=== INSTRUCTION ===
Reproduce the lines of the data verbatim, beginning at the line that contains "Screen dimensions: 729x352" and ending after the line that contains "Action: click(x=128, y=19)".

=== RECORDS FOR THIS EXERCISE ===
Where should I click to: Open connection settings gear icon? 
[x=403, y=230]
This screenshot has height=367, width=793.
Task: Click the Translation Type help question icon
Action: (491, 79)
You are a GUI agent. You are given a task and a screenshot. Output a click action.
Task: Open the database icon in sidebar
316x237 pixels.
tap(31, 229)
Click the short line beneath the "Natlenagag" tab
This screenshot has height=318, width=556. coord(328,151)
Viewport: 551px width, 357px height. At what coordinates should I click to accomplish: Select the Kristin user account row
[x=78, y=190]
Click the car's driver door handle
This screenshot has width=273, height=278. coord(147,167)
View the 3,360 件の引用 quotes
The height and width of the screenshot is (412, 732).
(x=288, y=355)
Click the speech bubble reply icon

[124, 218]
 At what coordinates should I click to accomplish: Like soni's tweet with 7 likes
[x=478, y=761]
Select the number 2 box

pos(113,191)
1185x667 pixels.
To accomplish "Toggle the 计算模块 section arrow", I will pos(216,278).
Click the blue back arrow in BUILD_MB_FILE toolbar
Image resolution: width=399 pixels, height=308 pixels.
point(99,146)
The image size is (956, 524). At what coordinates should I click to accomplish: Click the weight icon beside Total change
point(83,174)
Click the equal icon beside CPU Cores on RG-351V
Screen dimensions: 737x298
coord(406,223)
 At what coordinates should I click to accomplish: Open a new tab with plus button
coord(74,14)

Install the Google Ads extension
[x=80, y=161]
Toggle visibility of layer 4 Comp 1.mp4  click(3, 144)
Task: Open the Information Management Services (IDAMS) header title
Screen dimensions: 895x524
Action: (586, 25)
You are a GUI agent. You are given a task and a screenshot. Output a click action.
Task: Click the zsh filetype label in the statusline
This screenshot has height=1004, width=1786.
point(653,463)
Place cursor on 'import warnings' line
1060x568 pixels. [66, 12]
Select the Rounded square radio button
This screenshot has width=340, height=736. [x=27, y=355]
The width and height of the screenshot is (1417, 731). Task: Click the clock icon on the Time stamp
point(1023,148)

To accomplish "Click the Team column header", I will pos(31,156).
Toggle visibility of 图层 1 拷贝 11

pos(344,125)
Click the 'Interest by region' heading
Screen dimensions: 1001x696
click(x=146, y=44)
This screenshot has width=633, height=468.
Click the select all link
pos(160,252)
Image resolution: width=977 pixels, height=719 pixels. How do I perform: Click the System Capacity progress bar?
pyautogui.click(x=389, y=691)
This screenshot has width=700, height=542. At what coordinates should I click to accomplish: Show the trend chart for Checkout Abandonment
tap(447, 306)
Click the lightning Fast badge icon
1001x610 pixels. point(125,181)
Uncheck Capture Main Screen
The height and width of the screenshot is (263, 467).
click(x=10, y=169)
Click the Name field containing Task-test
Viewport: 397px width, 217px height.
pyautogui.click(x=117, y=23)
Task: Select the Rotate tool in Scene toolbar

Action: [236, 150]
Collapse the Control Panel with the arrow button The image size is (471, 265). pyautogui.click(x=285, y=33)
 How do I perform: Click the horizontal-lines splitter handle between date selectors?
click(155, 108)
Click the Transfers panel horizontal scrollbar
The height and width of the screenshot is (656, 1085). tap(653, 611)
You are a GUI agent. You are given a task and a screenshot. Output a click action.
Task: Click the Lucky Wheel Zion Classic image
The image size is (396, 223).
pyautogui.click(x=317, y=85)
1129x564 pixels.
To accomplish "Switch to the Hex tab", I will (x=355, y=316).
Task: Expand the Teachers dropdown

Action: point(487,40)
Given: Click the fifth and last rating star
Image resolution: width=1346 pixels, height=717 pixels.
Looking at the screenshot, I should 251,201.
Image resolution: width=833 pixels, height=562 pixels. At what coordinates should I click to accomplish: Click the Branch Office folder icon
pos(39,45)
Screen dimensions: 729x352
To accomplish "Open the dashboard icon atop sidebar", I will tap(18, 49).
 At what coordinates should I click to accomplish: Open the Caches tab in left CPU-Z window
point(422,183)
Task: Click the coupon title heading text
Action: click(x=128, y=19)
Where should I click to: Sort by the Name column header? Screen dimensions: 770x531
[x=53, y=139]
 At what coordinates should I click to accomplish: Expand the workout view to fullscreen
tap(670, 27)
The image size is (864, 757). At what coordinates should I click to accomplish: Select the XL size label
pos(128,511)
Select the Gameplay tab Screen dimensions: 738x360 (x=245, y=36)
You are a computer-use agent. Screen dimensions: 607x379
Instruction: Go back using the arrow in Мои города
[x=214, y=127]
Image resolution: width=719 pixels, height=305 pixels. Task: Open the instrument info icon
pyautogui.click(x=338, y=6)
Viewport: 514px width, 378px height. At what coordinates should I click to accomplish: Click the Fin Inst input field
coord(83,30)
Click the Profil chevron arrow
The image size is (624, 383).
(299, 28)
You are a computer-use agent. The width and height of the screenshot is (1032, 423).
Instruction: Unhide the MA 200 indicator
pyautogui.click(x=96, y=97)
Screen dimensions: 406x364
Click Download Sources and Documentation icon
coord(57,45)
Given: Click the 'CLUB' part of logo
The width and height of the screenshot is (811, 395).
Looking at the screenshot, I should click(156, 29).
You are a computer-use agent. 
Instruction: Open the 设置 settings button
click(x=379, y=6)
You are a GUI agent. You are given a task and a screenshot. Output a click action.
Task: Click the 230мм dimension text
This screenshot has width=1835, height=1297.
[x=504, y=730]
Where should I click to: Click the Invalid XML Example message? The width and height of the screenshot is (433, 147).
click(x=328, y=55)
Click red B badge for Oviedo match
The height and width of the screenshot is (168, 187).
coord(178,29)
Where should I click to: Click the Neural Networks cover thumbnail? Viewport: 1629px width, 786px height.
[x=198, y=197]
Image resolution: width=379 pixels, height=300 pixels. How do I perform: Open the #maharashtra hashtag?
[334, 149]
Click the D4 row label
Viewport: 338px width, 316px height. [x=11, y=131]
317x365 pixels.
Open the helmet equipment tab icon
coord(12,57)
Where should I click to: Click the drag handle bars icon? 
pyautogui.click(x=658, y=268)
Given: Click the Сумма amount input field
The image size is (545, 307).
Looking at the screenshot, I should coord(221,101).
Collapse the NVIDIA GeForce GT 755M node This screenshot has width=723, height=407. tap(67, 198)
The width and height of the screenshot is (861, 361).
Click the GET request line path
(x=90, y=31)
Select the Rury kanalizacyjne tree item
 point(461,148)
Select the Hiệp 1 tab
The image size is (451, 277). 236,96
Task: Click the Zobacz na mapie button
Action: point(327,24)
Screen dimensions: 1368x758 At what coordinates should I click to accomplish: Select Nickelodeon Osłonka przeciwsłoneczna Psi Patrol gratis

=== WRITTEN RESPONSE ===
Screen dimensions: 729x352
To accomplish "Open the dashboard icon atop sidebar", I will tap(18, 49).
 At what coordinates should I click to accomplish: Open the Caches tab in left CPU-Z window
point(422,183)
Task: Click the coupon title heading text
Action: click(x=128, y=19)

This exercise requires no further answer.